Hispanics United of Buffalo is the third opinion from the NLRB since September 2012 concerning application of traditional labor laws to employer regulation of employee use of social media. In one of the prior opinions, the NLRB examined the extent to which employer policies “chill” employee rights to engage in protected concerted activity under the NLRA. Hispanics United of Buffalo provides guidance on how the NLRB defines protected concerted activity in this social media era. The NLRB expressly stated that it will treat employee activity on social media using the same “analytical framework” that has been in place for nearly thirty years. In other words, the NLRB will not treat social media any differently than other ways in which employees may engage in protected concerted activity.
The employer in Hispanics United of Buffalo, a non-union employer, discharged five employees after the employees made negative comments on Facebook – while off-duty and via their personal computers – about one of their coworkers. The dispute arose after an employee posted a comment on her Facebook page stating that one of her coworkers was complaining that fellow employees were not doing enough and soliciting opinions from her other coworkers. Four coworkers responded, albeit with profanity and sarcasm, defending their job performance and commenting on working conditions. The employer discharged all five employees pursuant to its “zero tolerance” harassment policy.
Guidance for Employers
The Hispanics United of Buffalo decision carries precedential value and is the first to signal that the NLRB will not sway from long standing precedent simply because social media is a new form of communication – a “virtual water cooler.” Employers must also keep in mind that the NLRA applies to non-unionized employers and that employees can engage in protected concerted activity during non-business hours and off premises. Finally, an employer’s overly broad policy will not trump the protections afforded by the NLRA.

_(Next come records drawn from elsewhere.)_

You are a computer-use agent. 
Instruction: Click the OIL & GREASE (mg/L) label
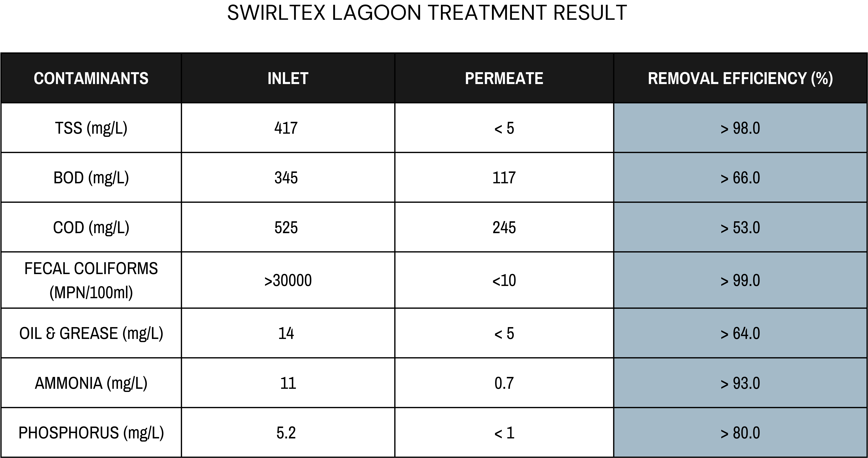point(91,333)
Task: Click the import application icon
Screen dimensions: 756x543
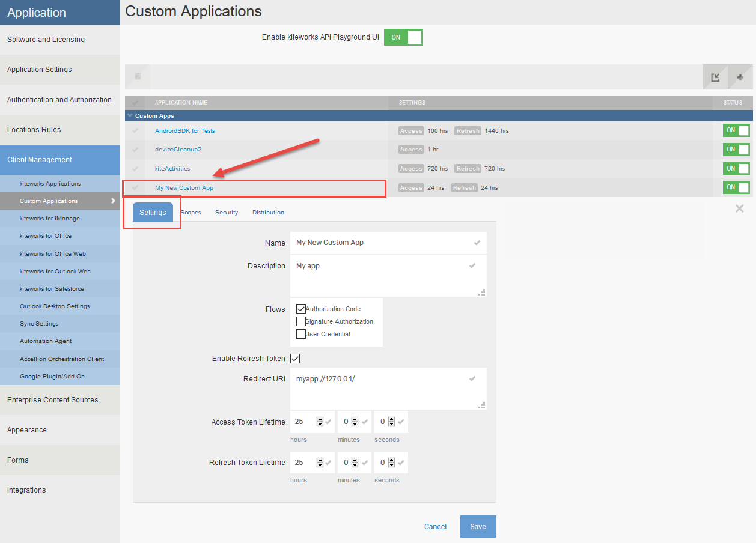Action: (x=715, y=77)
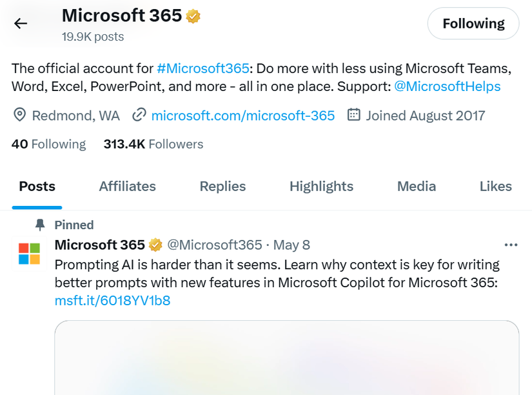This screenshot has height=395, width=532.
Task: Open the #Microsoft365 hashtag link
Action: 203,68
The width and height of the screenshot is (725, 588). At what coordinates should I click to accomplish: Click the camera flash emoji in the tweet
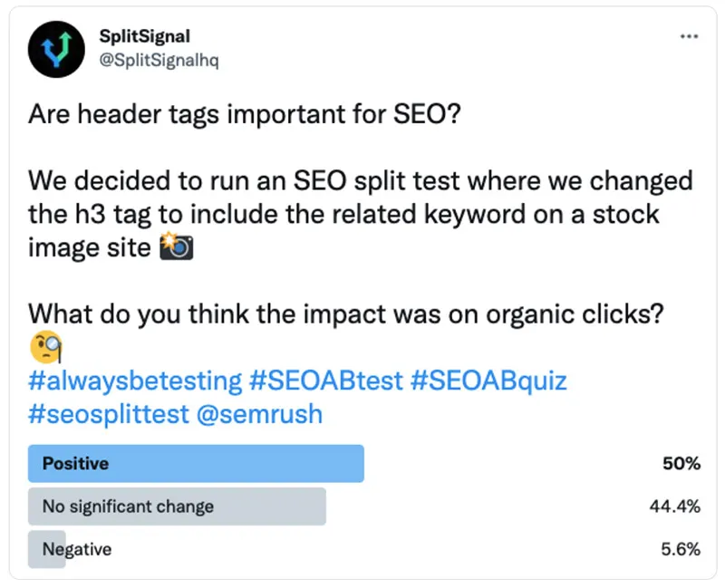click(177, 247)
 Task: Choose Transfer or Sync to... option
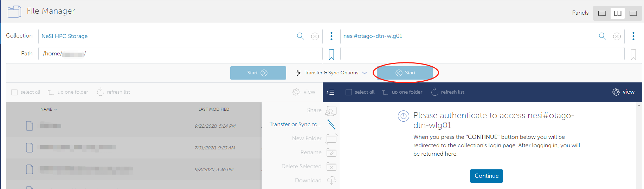click(295, 124)
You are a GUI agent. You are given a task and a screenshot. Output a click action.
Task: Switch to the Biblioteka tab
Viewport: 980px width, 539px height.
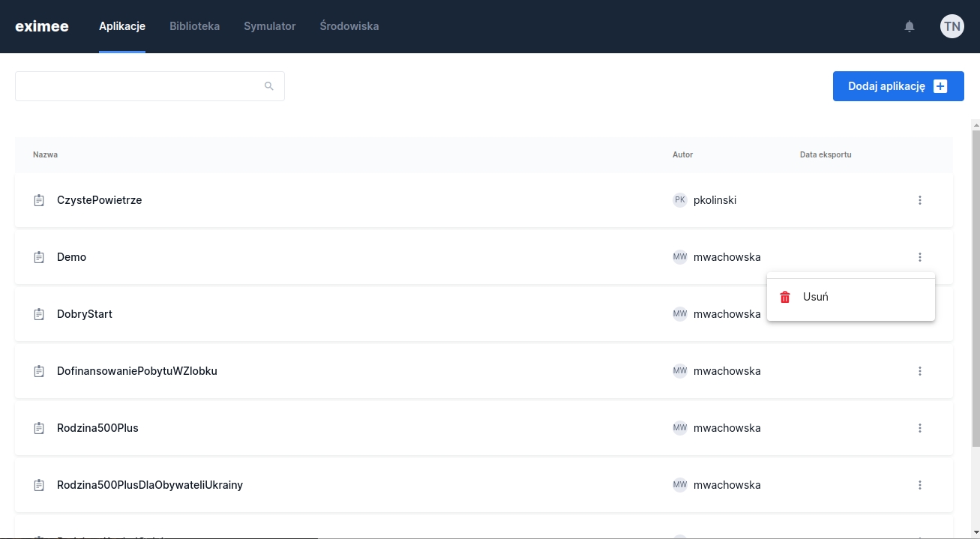click(x=194, y=26)
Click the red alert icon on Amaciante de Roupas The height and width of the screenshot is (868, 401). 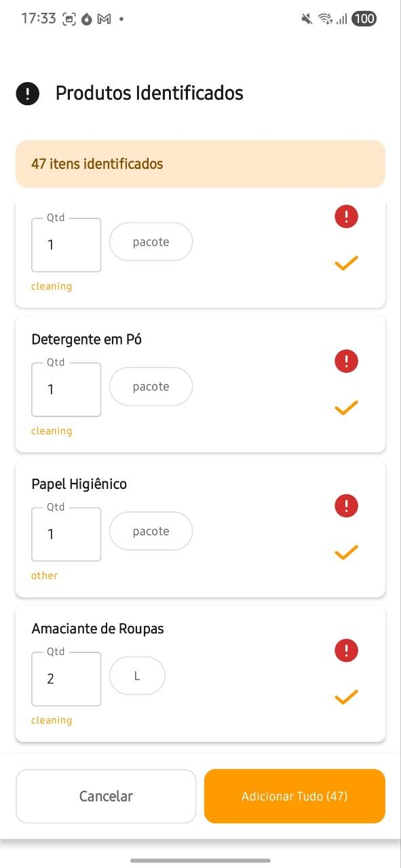pyautogui.click(x=346, y=650)
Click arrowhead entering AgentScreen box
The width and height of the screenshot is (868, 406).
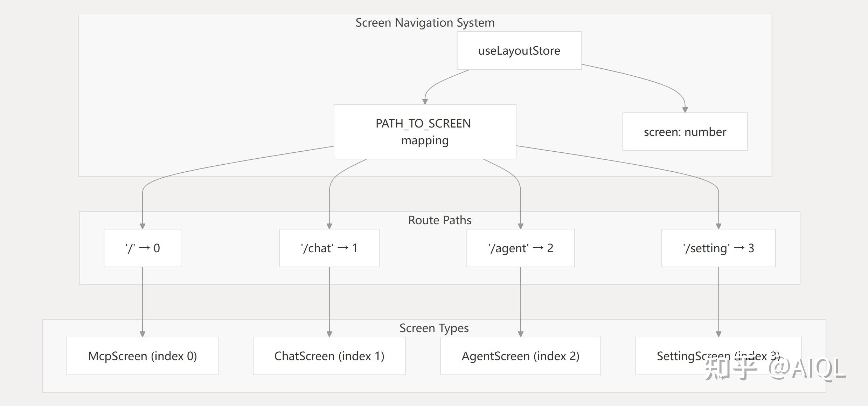point(521,334)
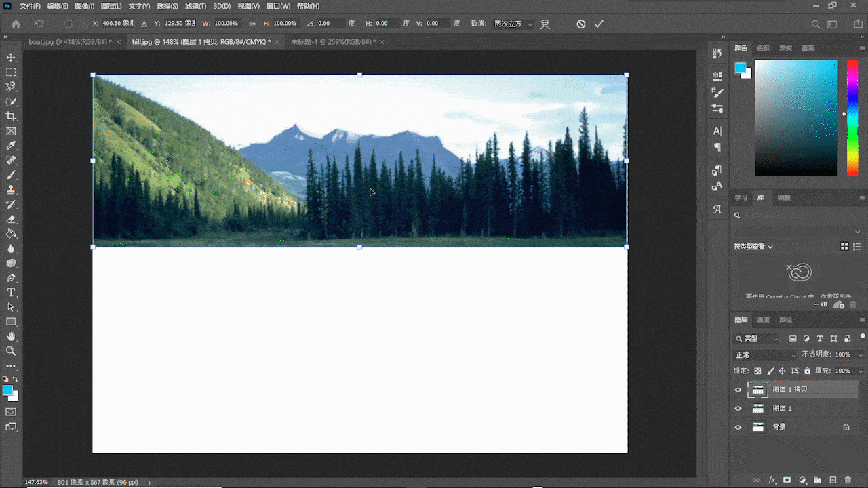
Task: Create a new layer with the plus icon
Action: point(833,480)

In adopting the recommendations of an ALJ, the NLRB found that by firing the employees, the employer violated the employees’ right to engage in protected concerted activity. The NLRB held that the posts were protected by the NLRA because the employees were discussing their job performance. In reaching this conclusion, the NLRB reasoned that when the employee stated her concerns and solicited her coworkers views, which were subsequently provided, the employees were “taking the first step towards taking group action to defend themselves against the [coworker’s] accusation [that they were not doing enough].” Whether the original employee intended to voice her complaints was irrelevant, found the NLRB, because the Facebook posts had the clear “mutual aid” objective of preparing coworkers to defend against the complaints. Finally, the NLRB rejected the employer’s argument that its “zero tolerance” anti-harassment policy applied, noting that the comments could “not reasonably be construed as a form of harassment or bullying” under the policy, and even if it did, it could not apply the policy “without reference to Board law.” Accordingly, by discharging the five employees for their Facebook posts, the employer violated the NLRA.
Employers should take extreme care when taking an adverse action against an employee for his/her usage of social media, especially where that usage relates in any way to work.